Michael Cimino, Oscar-Winning Director of ‘The Deer Hunter,’ Dies at 77

Cannes Film Festival director Thierry Fremaux revealed the news on Twitter

Michael Cimino, Oscar-winning director of “Deer Hunter” and “Heaven’s Gate,” has died at the age of 77.

Cannes Film Festival director Thierry Fremaux revealed the news on Twitter Saturday, saying, “Michael Cimino has died, in peace, surrounded by friends and the two women who love him. We love him too.” Details of his death have not been disclosed.

Cimino directed a total of seven feature films in his career but is best known for the 1978 post-Vietnam War drama “The Deer Hunter,” which earned five Academy Awards, including Best Picture, Best Director and Best Supporting Actor for Christopher Walken.

In addition to “The Deer Hunter,” one of the most acclaimed films of American cinema, Cimino also directed “Heaven’s Gate,” widely recognized as one of the most epic flops in Hollywood history — at least upon its initial release in 1980.

A New York City native who got his start shooting commercials, Cimino was tapped by producer-actor Clint Eastwood to make his feature directing debut on Eastwood’s 1974 thriller “Thunderbolt and Lightfoot.”

He then pitched an ambitious Vietnam War drama to EMI executives. “The Deer Hunter” came out in 1978 and starred Robert De Niro, Christopher Walken and John Savage as three friends and fellow soldiers who fight in the war and then struggle to rebuild their lives afterwards back on the homefront.

The film also featured Meryl Streep, in only her second big-screen role, and Streep’s then-fiancé, John Cazale, in his final screen performance before his death from lung cancer in 1978.

The director followed up “The Deer Hunter” with “Heaven’s Gate” in 1980, given mostly free range due to the success of his previous film.

Unfortunately, the 1980 Western became an unmitigated disaster both for critics and audiences alike. The film earned only $3 million on a $44 million budget, leading to the downfall of the film’s distributor, United Artists.

UA was sold by parent company the Transamerica Corporation, which got so spooked by the box office performance of “Heaven’s Gate” that it abandoned film production altogether.

In the years since, “Heaven’s Gate” has been viewed much more favorably, and a 2012 restoration of the director’s full, uncut version bolstered a critical re-evaluation of the film.

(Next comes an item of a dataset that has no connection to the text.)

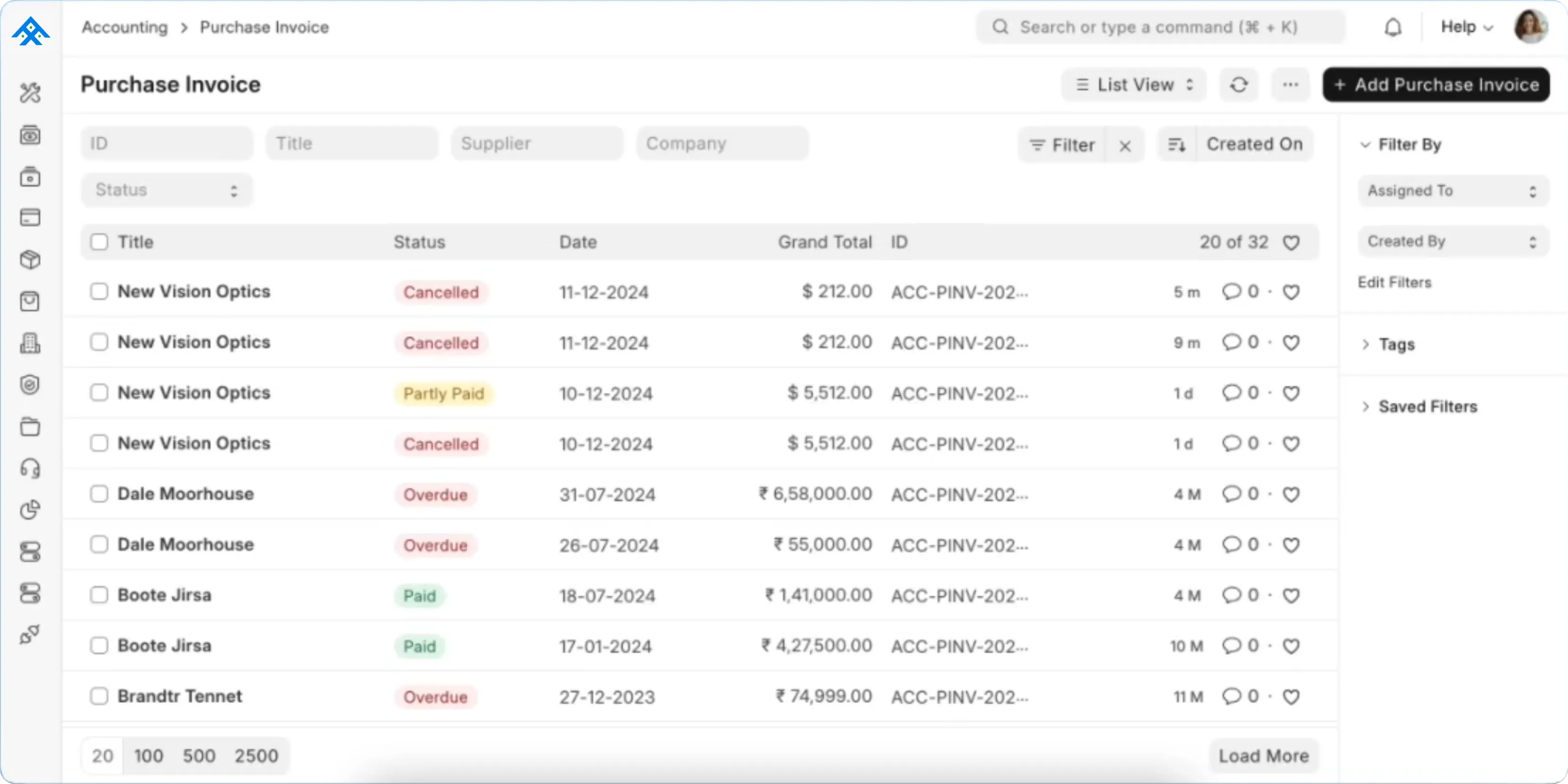
Task: Click Add Purchase Invoice button
Action: [x=1436, y=85]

Fremaux told The Village Voice in 2013 that the film should now be regarded “not merely as a movie deserving of a better reputation but as one of the masterpieces of world cinema.”

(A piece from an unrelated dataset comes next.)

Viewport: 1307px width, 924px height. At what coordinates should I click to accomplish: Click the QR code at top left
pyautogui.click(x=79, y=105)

Cimino made four more movies after “Heaven’s Gate,” 1985’s “Year of the Dragon,” 1987’s “The Sicilian,” 1990’s “Desperate Hours” and 1996’s “Sunchaser,” but none received the critical acclaim or box office success of his earlier work, due in part to the taint of “Heaven’s Gate.”

Notoriously dodgy with press, Cimino often gave out contradictory versions of his life and history, including his birth date, though it is generally accepted as being in the year 1943.